Любовь Рафаиловна Кабо
Жил на свете учитель *
Содержание
1. Вступление «Ласточки чуют завтрашнюю погоду...» | |
2. «Для меня эта книга — праздник…» | |
3. «Причем тут Сорока-Росинский!..» | |
4. Каждый приходит со своим | |
5. Суворовская педагогика | |
6. Босоногие лицеисты | |
7. Игра взахлеб | |
8. Контрасты Шкиды | |
9. Учитель остается собой | |
10. Поиск, еще раз поиск | |
11. Живущим и здравствующим | |
Вступление
«Ласточки чуют завтрашнюю погоду...»
«Дети составляют самую красивую, самую звучную и радостную часть общества»,— говорил Антон Семенович Макаренко. Счастливый был, как подумаешь, человек! Всю жизнь прожил с людьми, которых считал наилучшими,— в вечном звонкоголосье, подтянуто, бодро черпал пригоршнями доверие своих воспитанников и их любовь. Горькому писал: «Обычно половина слов произносится у нас с улыбкой». «У нас» — это значит «в колонии имени Горького». Рассказывал Алексею Максимовичу: «Сегодня с утра задождило — бросили молотьбу и все пишут вам письма... Сейчас вся колония представляет нечто вроде «Запорожцев» Репина, умноженных на 15—число наших отрядов: такие же голые загоревшие спины и такие же оживленные лица, нет только запорожского смеха. Писать письмо Максиму Горькому не такая легкая штука...» Так и чувствуешь затаенную улыбку человека, окидывающего хозяйским и любовным взглядом великолепное свое владение. «Хлопцы заваливают мой стол своими письмами и спрашивают: «А это ничего, что мы так написали?» После этого можно еще пять лет поработать в колонии».
А вот что писал другой педагог — Виктор Николаевич Сорока-Росинский: «Ребята очень остро и тонко чувствуют ...дух ближайшего будущего, который ощущается вовсе не всеми взрослыми. Ласточки чуют завтрашнюю погоду лучше людей...». Вот и еще один счастливый человек! Тоже овеян с ног до головы радостным ребячьим многоголосьем, тоже готов работать еще и еще, черпая пригоршнями привязанность и благодарность. Чувствуете ту же улыбчивую интонацию, что и у Макаренко: «Ласточки чуют завтрашнюю погоду...».
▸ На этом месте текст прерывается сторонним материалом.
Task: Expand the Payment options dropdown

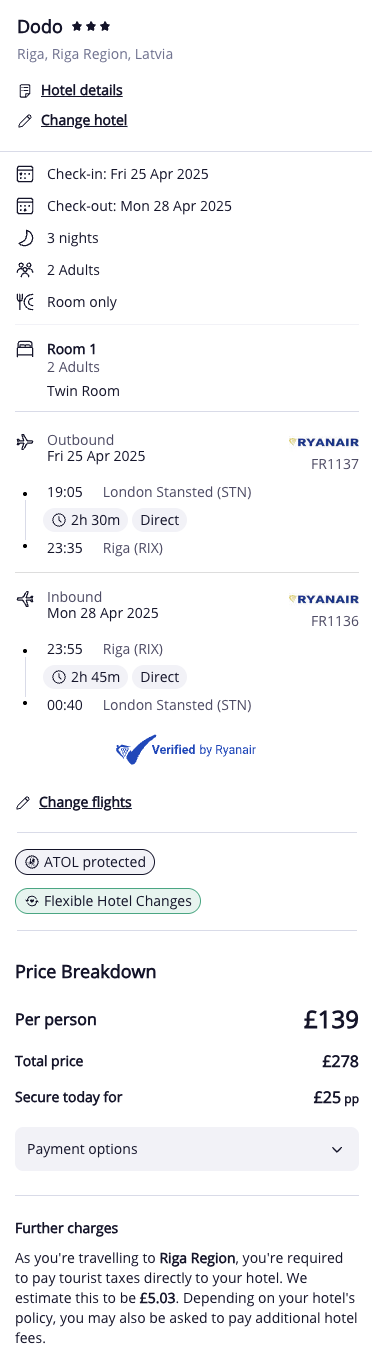Action: click(186, 1149)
Сорока-Росинский даже внешне находил на Макаренко: та же подтянутость и строгая простота внешнего облика, тот же затаенный юморок под очками; так же сочетал внешнюю суровость с влюбленностью в нелегких своих воспитанников. Даже одевался так же — по моде двадцатых-тридцатых годов — в полувоенное. Совсем такой же. И — другой. Вся его судьба сложилась иначе.
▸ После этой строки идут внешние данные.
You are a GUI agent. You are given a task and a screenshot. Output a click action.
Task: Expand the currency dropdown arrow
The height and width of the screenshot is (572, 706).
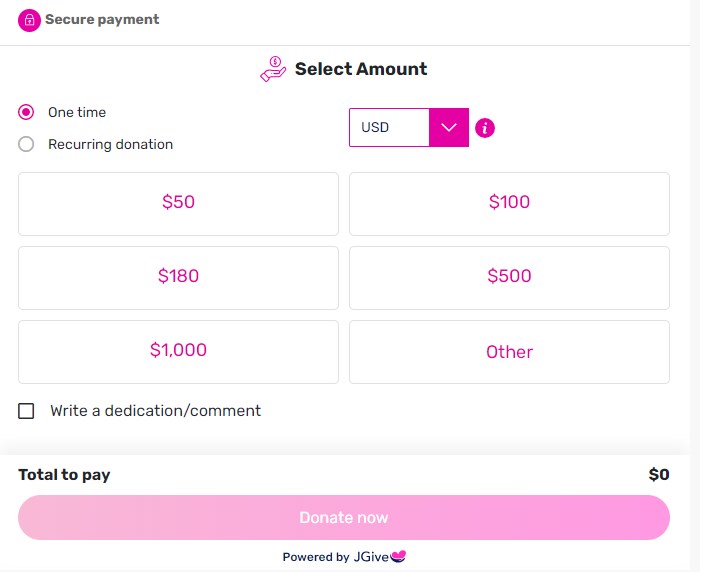(x=449, y=127)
«Педагогическая неудача!» — писал об опыте его тот же Антон Семенович Макаренко,— человек, которого Сорока-Росинский глубоко уважал. Непримиримее всего мы относимся к тем, кто нам ближе.
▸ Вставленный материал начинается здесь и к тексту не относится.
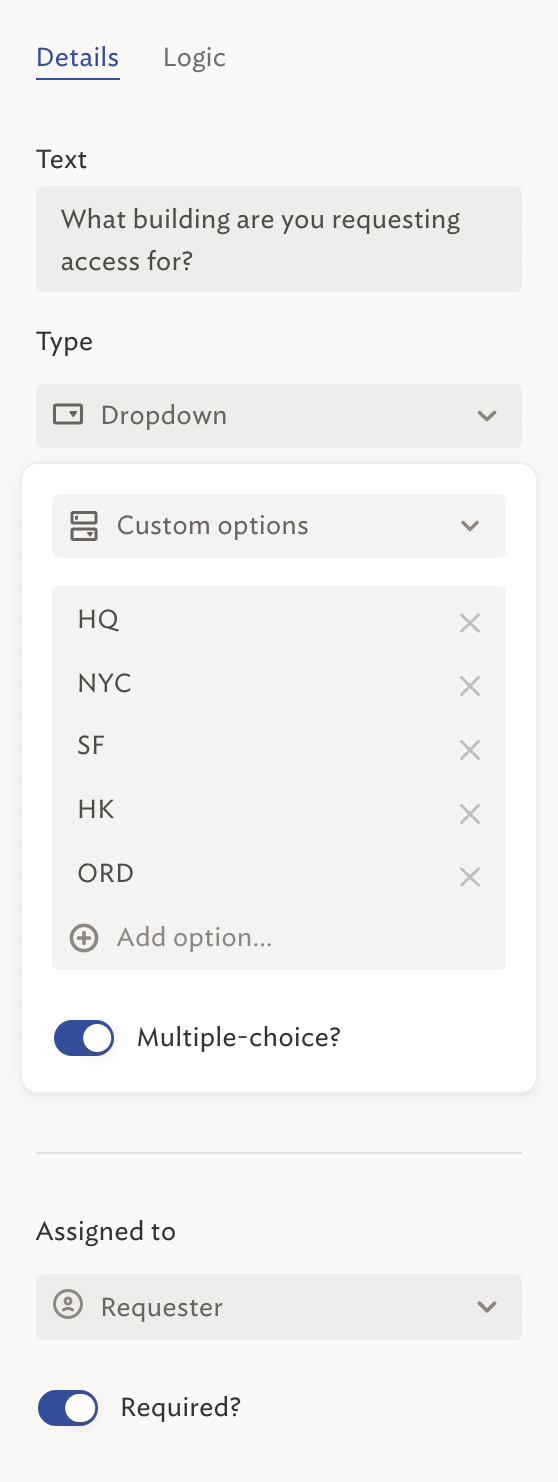Select the Details tab
This screenshot has height=1482, width=558.
click(78, 58)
Сердилась и Надежда Константиновна Крупская. Резко отзывалась о школе, которой Сорока-Росинский отдал свои лучшие душевные силы,
«Все, что он, казалось бы, сделал, сделалось вопреки ему»,— писали о Сороке-Росинском позднейшие исследователи. Эти высказывания Сорока-Росинский тоже читал, они тоже были при его жизни.
Что же, собственно, произошло, что навлекло на него эти и многие другие как справедливые, так и вовсе несправедливые суждения, что осложнило и без того, как мы понимаем, не слишком легкую учительскую жизнь?..
«Для меня эта книга—праздник...»
А произошло вот что: двое бывших воспитанников В. Н. Сороки-Росинского, один в возрасте девятнадцати, другой семнадцати, кажется, лет Г. Белых и Л. Пантелеев, написали «преоригинальную книгу, живую, веселую, жуткую». Так отзывался об этой книге А. М. Горький. «Для меня эта книга — и многие другие, как справедливые, так и вовсе несправедливые праздник, — писал он.— Она подтверждает мою веру в человека, самое удивительное, самое великое, что есть на земле нашей».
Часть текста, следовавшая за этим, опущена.